I am a computational social scientist and population geographer. My work examines how places shape human behavior, economic inequality, and population health. I hold appointments as Associate Professor at Arizona State University and as a CASBS Fellow at Stanford University.

Today, the United States and Europe face their most pressing population challenges in living memory. Inequality within and across our cities have reached all-time highs, opportunities for our children to climb the economic ladder have sunk to all-time lows, and we will face major immigration and demographic pressures for decades to come.

I study the long-term causes and consequences of these conditions in an effort to better understand how we got here and where we are going. My main expertise is in constructing large complex datasets, which I build and analyze through statistical, inferential, and learning frameworks. My work is generally concerned with the spatial dimensions of populations and how they change over time.

My findings have been published in leading academic outlets including the Proceedings of the National Academy of Sciences, Scientific Data, Demography, Science Advances, Journal of Economic History and the Annals of the American Association of Geographers. My work has been featured by Ireland's national broadcaster RTE, Business Insider, the LSE's APP blog, and on prime-time radio.

Dylan Connor

Recent Research

Research GIF

My main project for the past five years examines how the long-term regional development of the United States has shaped inequality and social mobility over time and across communities. This work includes a century-long examination of the US geography of intergenerational mobility, large-scale analysis of the phenomena of 'left behind places' in the United States, the changing trajectories of child and place-based poverty in rural America, and, recently, the development of data infrastructure to study spatial wealth inequality.

GEOWEALTH-US: Spatial wealth inequality data for the USA

GEOWEALTH-US

Relying on an ensemble machine-learning-based framework, we have developed the first data infrastructure to study the evolution of spatial wealth dynamics in the United States from 1960 to the present data. We have made the GEOWEALTH-US data publicly available here.
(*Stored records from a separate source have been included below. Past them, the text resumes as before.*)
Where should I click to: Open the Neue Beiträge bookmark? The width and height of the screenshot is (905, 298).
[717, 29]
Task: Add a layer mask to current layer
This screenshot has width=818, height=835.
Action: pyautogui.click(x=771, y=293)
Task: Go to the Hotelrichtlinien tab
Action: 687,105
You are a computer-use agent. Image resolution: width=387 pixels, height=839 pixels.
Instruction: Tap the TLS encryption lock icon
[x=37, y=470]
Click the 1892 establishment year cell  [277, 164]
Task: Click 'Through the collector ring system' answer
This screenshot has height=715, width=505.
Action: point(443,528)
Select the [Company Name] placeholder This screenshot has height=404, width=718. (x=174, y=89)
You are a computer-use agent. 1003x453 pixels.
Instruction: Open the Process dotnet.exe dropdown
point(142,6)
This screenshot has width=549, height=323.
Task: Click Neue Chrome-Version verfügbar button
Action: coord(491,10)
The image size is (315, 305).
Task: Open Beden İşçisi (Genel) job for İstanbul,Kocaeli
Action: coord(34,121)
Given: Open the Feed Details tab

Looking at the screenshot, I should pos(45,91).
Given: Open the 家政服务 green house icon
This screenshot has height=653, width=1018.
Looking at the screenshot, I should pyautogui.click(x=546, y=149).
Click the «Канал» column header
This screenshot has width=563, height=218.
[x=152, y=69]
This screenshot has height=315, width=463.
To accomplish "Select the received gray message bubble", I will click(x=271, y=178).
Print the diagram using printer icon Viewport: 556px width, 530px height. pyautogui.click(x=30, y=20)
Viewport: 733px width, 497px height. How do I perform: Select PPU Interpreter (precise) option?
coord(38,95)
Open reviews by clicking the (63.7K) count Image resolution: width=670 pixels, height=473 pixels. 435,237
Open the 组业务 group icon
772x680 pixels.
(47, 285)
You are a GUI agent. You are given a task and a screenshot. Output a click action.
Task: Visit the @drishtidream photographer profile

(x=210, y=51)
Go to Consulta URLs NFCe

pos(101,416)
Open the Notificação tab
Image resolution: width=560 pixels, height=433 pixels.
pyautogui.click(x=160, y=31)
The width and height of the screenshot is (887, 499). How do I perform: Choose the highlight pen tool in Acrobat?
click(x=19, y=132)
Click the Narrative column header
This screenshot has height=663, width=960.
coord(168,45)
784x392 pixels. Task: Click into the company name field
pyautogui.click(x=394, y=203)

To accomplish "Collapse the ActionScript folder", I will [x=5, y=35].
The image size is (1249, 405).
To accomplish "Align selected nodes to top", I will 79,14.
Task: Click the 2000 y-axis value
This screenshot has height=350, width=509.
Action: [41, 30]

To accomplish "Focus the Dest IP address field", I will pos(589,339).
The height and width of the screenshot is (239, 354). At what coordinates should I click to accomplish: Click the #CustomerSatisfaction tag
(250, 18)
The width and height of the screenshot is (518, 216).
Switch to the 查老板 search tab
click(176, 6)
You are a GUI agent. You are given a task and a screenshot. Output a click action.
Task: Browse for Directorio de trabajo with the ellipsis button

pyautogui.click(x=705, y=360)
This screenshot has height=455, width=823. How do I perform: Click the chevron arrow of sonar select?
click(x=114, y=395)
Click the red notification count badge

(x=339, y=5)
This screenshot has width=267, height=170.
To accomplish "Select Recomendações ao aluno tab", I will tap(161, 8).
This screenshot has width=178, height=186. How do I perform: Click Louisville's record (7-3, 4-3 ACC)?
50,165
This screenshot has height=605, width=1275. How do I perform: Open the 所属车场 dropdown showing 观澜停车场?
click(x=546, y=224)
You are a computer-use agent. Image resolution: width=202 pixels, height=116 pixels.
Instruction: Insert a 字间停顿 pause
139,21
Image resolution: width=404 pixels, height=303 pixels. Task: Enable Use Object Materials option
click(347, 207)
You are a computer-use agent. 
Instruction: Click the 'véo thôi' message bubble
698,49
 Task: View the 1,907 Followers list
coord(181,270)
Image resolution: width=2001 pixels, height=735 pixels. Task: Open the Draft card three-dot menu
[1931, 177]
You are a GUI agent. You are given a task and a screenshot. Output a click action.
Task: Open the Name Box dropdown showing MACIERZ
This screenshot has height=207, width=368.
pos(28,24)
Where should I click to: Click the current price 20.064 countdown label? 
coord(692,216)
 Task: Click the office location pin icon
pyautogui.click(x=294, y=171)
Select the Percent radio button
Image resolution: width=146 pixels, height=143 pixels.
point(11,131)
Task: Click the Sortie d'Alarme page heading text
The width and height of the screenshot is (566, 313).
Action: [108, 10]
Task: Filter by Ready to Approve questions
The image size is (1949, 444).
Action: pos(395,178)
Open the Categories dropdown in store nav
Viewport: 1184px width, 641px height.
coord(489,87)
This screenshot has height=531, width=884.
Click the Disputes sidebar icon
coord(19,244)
Population health and wellbeing in left behind places

Left behind places

This work examines how the changing social and economic dynamics of places in the United States is affecting child wellbeing, educational and economic attainment, and healthy aging (ADRD risk).

Census linkage and historical population analysis

Census linkage

With my collaborators in economic history and sociology, I have been answering major historical questions through the development and application of data scientific methods to big historical population data sources. Our work includes analyses of US immigration through cross-country record linkage, text-based analysis of immigrants' linguistic assimilation, and algorithmic innovations in record linkage.

Urban spatial data science and climate hazards

Urban spatial data science

Across a range of collaborations, I have worked closely with urban climate researchers and sustainability scholars to improve the data resources for studying urban spatial development for climate-change-related applications. With my colleagues at SPARC, we have written on Digital Twins in Urban Informatics and developed new data products for assessing flooding and wildfire risk.